- TASKS TO COMPLETE -
• 1. Reproduce the passage of the forum thread below about switching apprenticeships between locals, starting with "## HertzHound (Jan" and going on through "was a Marine.".
• 2. Carry on the forum thread below about leaving one apprenticeship for another from the point where it stops.

- TEXT BLOCK -
- - - - -
# can an apprentice leave one local for another local



## Ejmadrid (Mar 20, 2019)

I am a first year resi and that's going well but before I was hired I also interviewed with a different local as inside. 
I just heard back and I'm number four on the list for the inside which doesn't start until June. 
Now my questions are, Can I leave my current apprenticeship and not step on anybody's toes? 
Am I breaking any IBEW rules by leaving my current resi apprenticeship and taking on the inside apprenticeship.


----------



## dronai (Apr 11, 2011)

IBEW does Residential too ?


----------



## Ejmadrid (Mar 20, 2019)

Multi-story apartment complexes.. so to answer yes.


----------



## HertzHound (Jan 22, 2019)

Ejmadrid said:


> I am a first year resi and that's going well but before I was hired I also interviewed with a different local as inside.
> I just heard back and I'm number four on the list for the inside which doesn't start until June.
> Now my questions are, Can I leave my current apprenticeship and not step on anybody's toes?
> Am I breaking any IBEW rules by leaving my current resi apprenticeship and taking on the inside apprenticeship.


I thought I heard people say you couldn’t, but I wouldn’t believe it unless you saw it for yourself. It could just be the attitude or view of the apprenticeship director. I personally know a guy that switched between programs in the same local, before completing the residential program. He was a real complainer. Hard to believe he was a Marine.
- - - - -
- MATERIAL SHOWN -
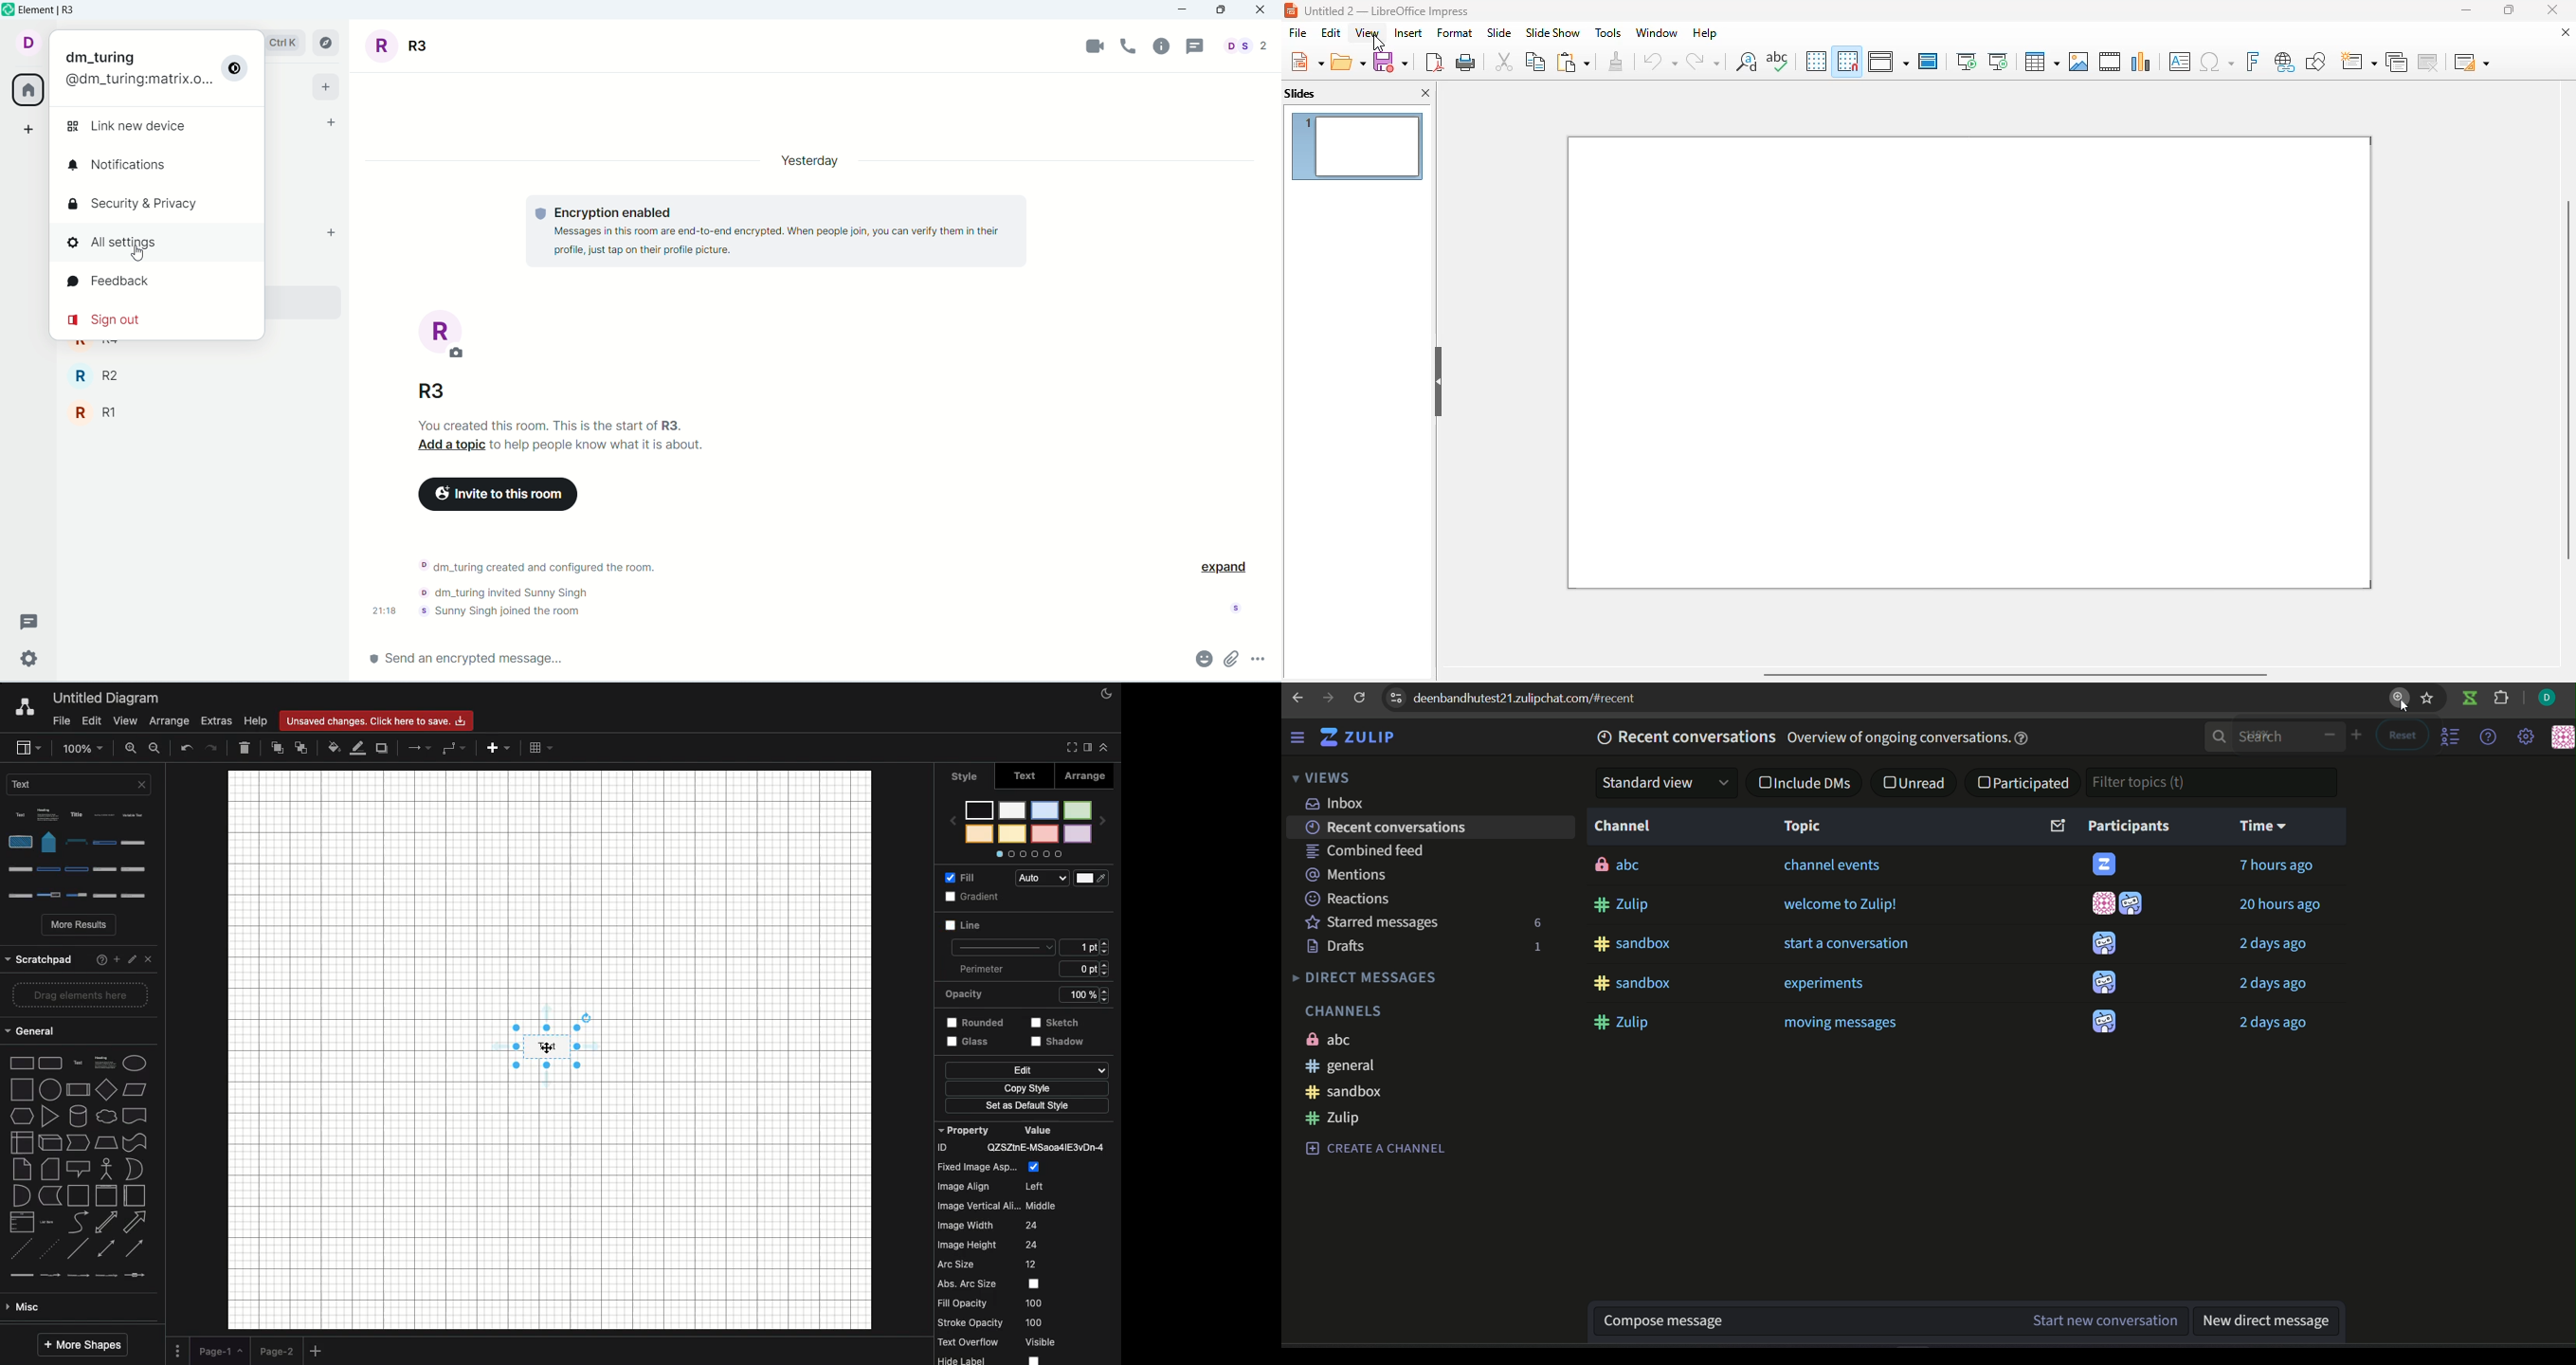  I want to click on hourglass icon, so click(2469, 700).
- - - - -
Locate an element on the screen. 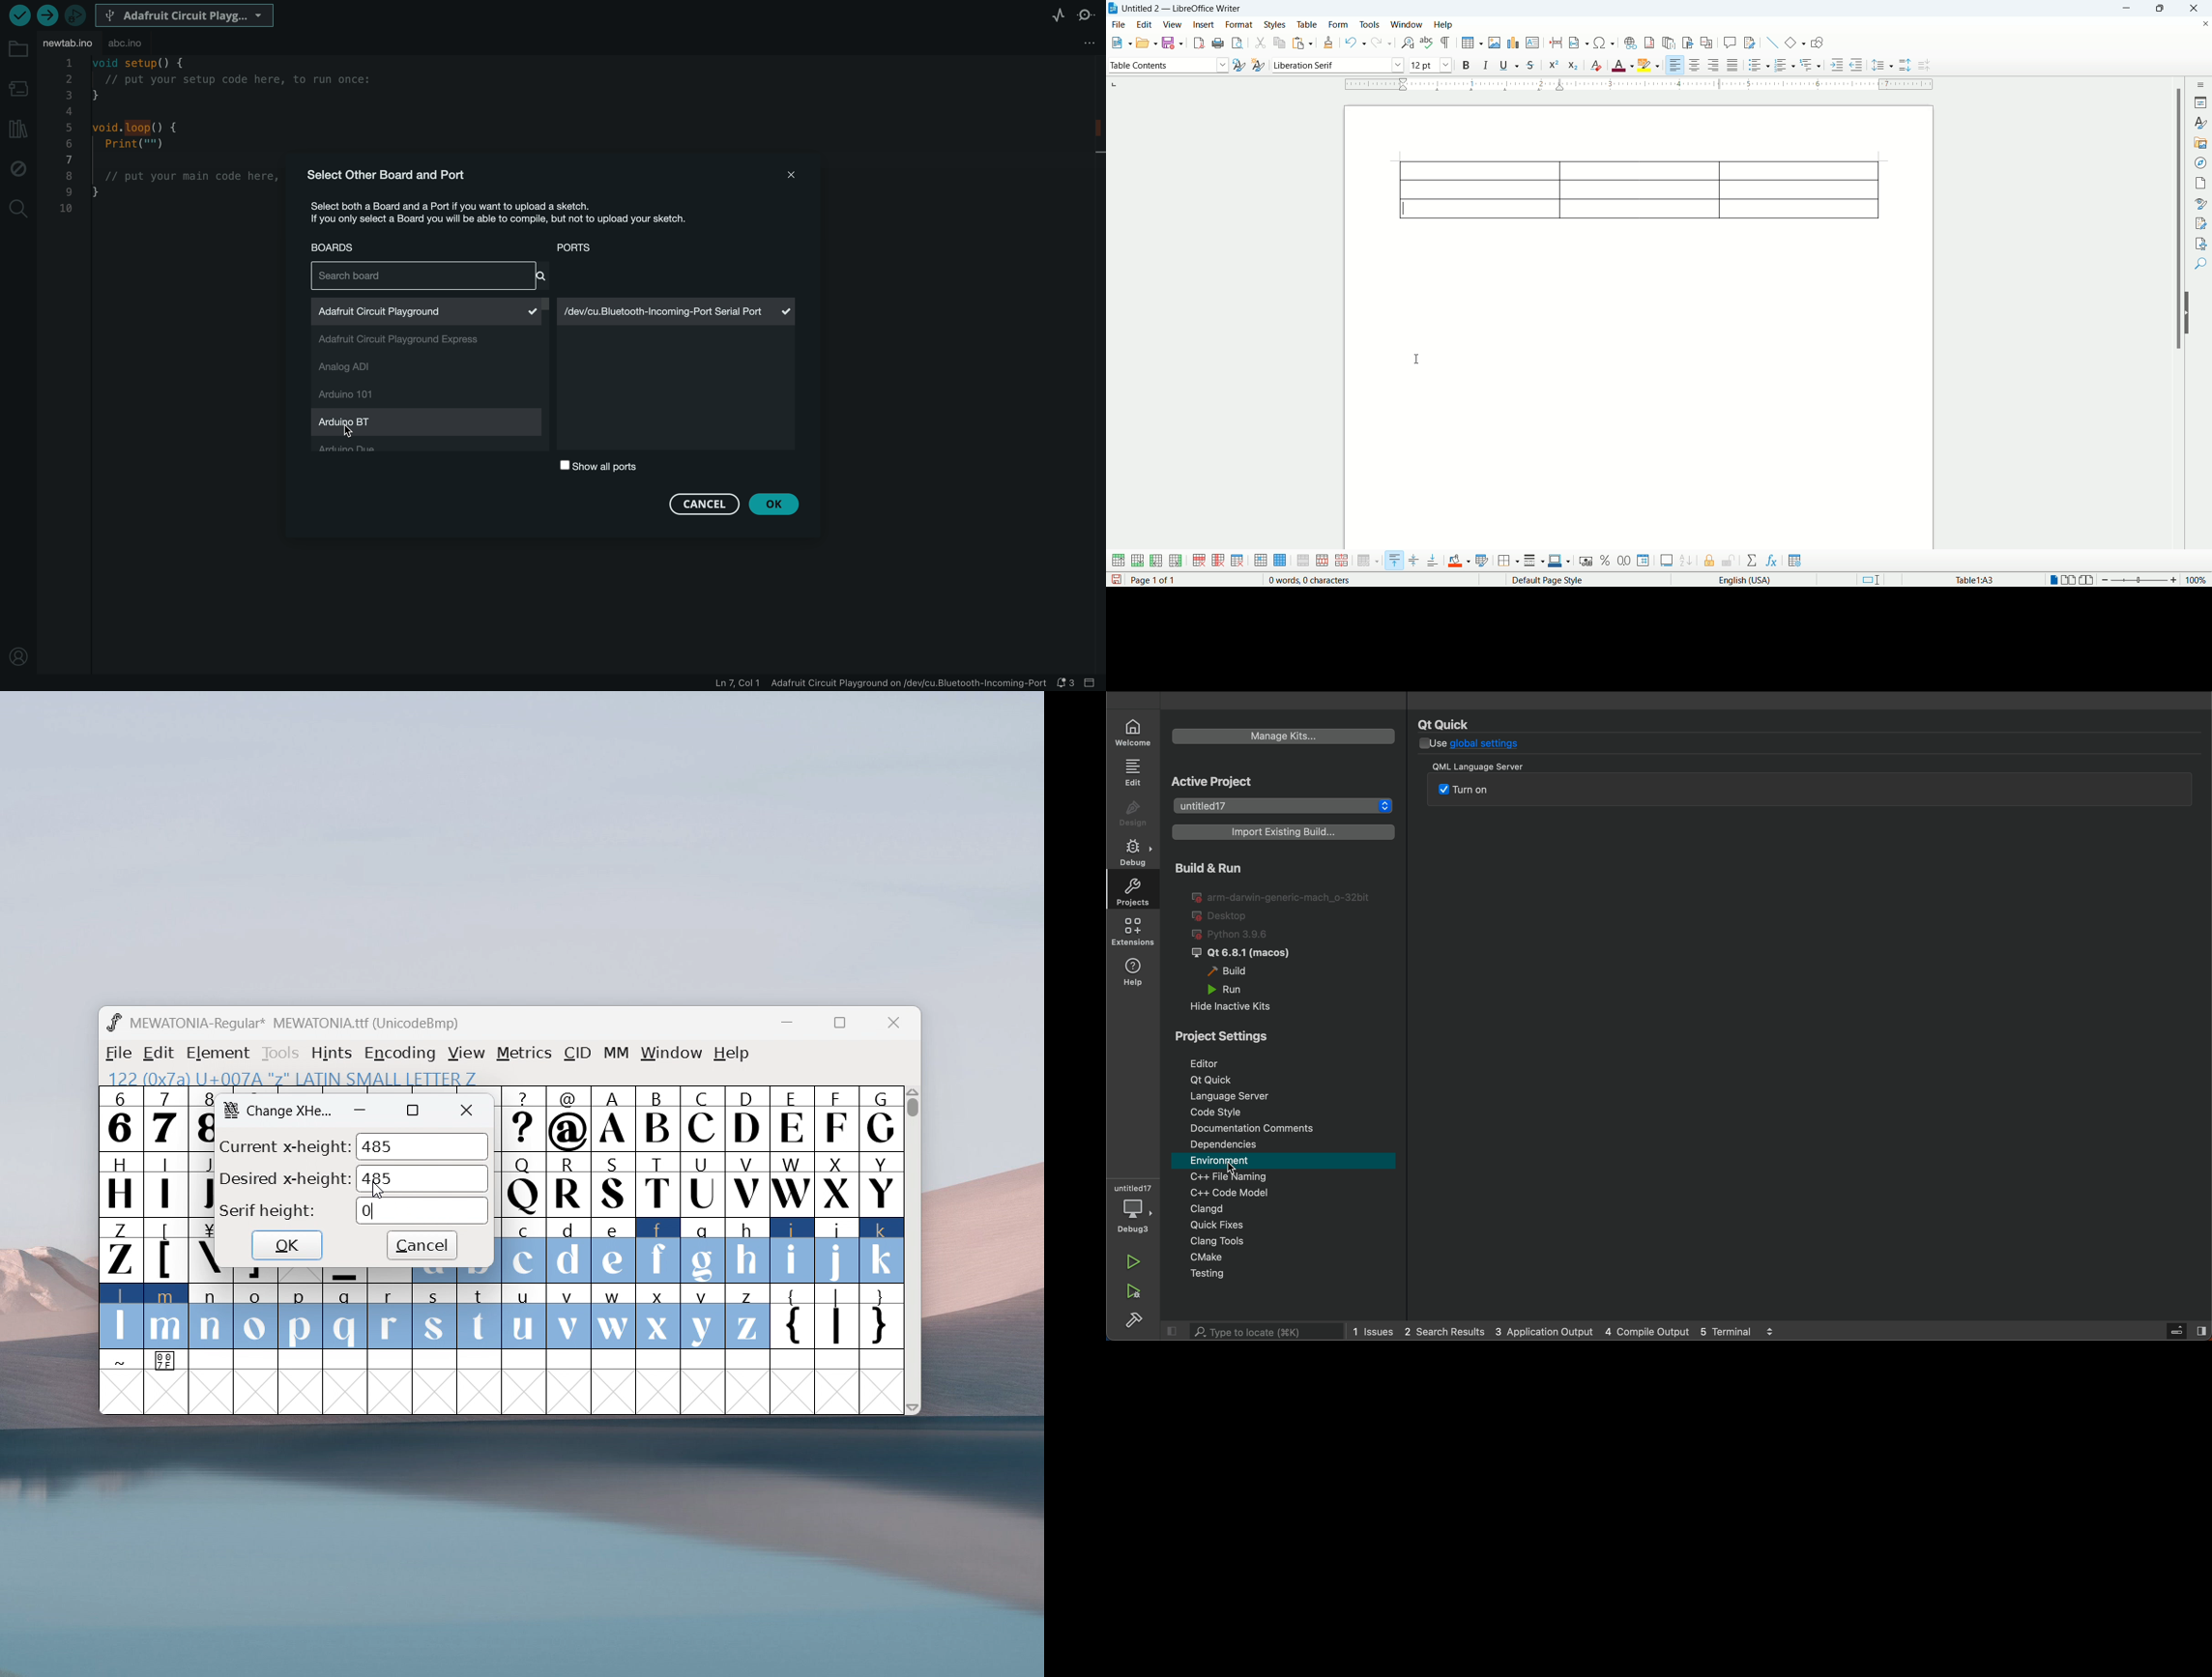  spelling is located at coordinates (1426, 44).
- - - - -
- RESPONSES IN ORDER -
• 1.
## HertzHound (Jan 22, 2019)

Ejmadrid said:


> I am a first year resi and that's going well but before I was hired I also interviewed with a different local as inside.
> I just heard back and I'm number four on the list for the inside which doesn't start until June.
> Now my questions are, Can I leave my current apprenticeship and not step on anybody's toes?
> Am I breaking any IBEW rules by leaving my current resi apprenticeship and taking on the inside apprenticeship.


I thought I heard people say you couldn’t, but I wouldn’t believe it unless you saw it for yourself. It could just be the attitude or view of the apprenticeship director. I personally know a guy that switched between programs in the same local, before completing the residential program. He was a real complainer. Hard to believe he was a Marine.

• 2.
I also know guys that were given the boot in the “A” program, and given a second chance in the “B” / Residential program. Eventually they switched over after completing the residential program. 

The more important decision might be which local has the best market share? Which local historically has the work? Which local do you see yourself working out of. How long would the commute be, and how’s the traffic? 

I went through the residential program after working Non-Union for five years. It was a longer journey, but I have no regrets.


----------



## eddy current (Feb 28, 2009)

dronai said:


> IBEW does Residential too ?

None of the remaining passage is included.